Now, with the support of a number of German partners, the Finnish company is launching an ambitious global expansion, placing smart factories in strategic markets around the world.
ADMARES has been working with Porsche Consulting and MHP (a consulting firm owned by Porsche) since 2015 to design its factories, which will use connected devices and software from Siemens to transfer manufacturing practices from other sectors to the highly regulated housing sector that is changing despite the Prospects of 3D printed houses and other emerging innovations slow.
Using design software from Siemens, each home will have a “digital twin,” a method of creating complex physical products that enables simulation, testing, and monitoring using a digital representation of the object. Homeowners have continuous access to information about their home throughout its lifecycle, including air quality data. All units are tested in the controlled environment of the factory before being sent to the assembly site. In 2021, ADMARES claims to have erected a building in Brooklyn within two days. In addition to single-family homes, the company also builds apartment buildings and terraced houses.

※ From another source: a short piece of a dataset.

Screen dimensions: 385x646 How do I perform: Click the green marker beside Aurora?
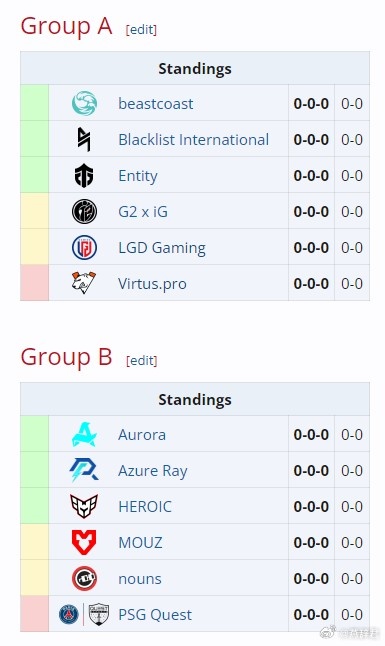click(x=35, y=434)
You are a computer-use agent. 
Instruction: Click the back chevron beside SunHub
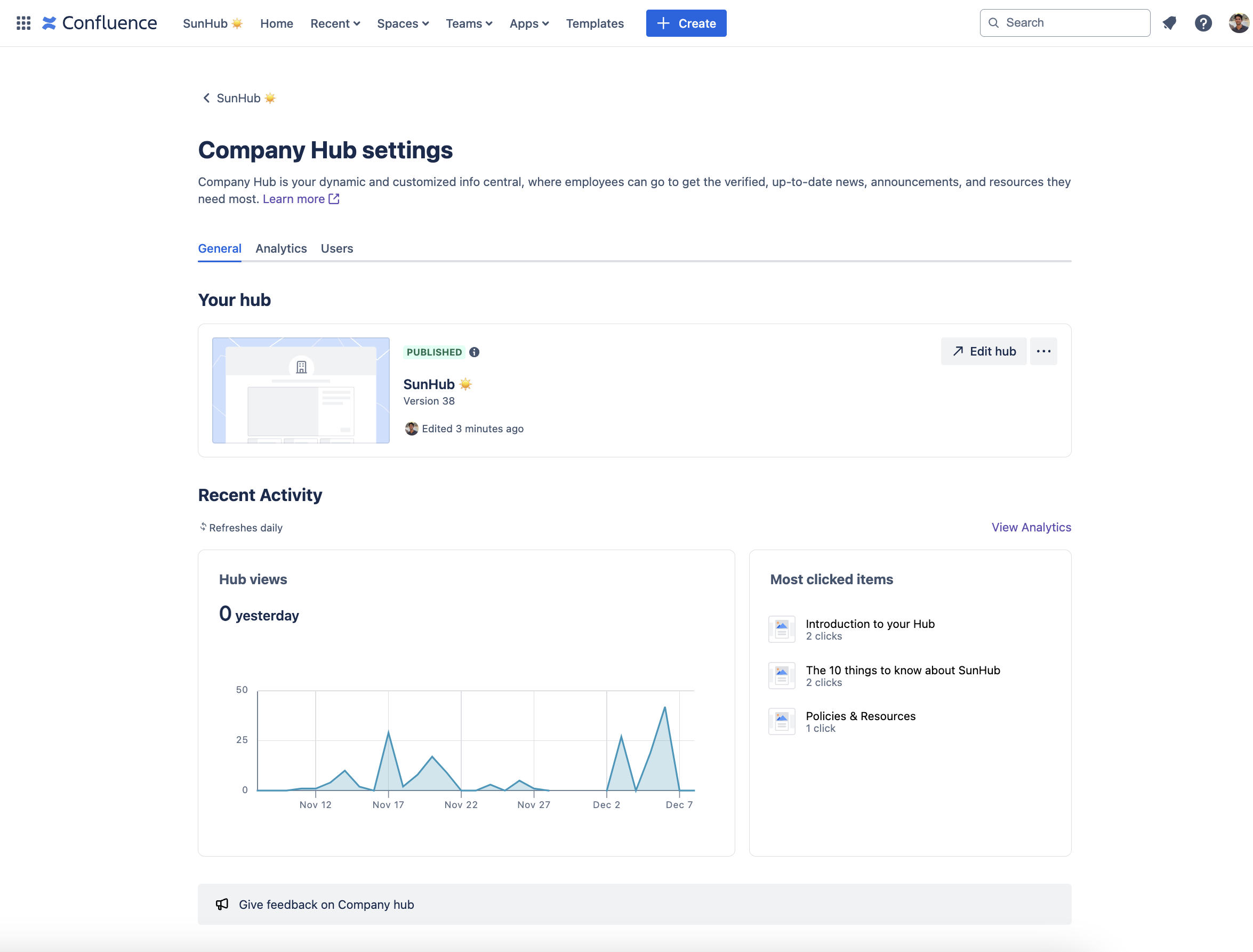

ADMARES anticipates its momentum will allow it to build at scale at a time when housing construction is being hampered by rising costs and a shortage of available labor.
“Labor unavailability is a pressing issue for the construction industry worldwide. Our technology offers a solution as traditional site or construction workers are not required,” said Mikael Hedberg, CEO and founder of ADMARES, in a press release announcing the construction of a pilot home with Siemens.
Georgia officials hailed the company as a potential solution provider to the “worker housing” problems the state is trying to solve. The lack of affordable housing is seen as a constraint on output growth, as workers who are forced to live farther from their jobs have fewer opportunities to advance in their careers.
“Housing workers is a growing national challenge and Georgia is no exception. The new ADMARES facility helps meet this challenge and fill a niche that is crucial for economic development,” said GDEcD Commissioner Pat Wilson.
Housing was mentioned in the governor. Brian Kemp‘s State of the State address earlier this year, when the governor proposed a $35 million fund to support rural worker housing.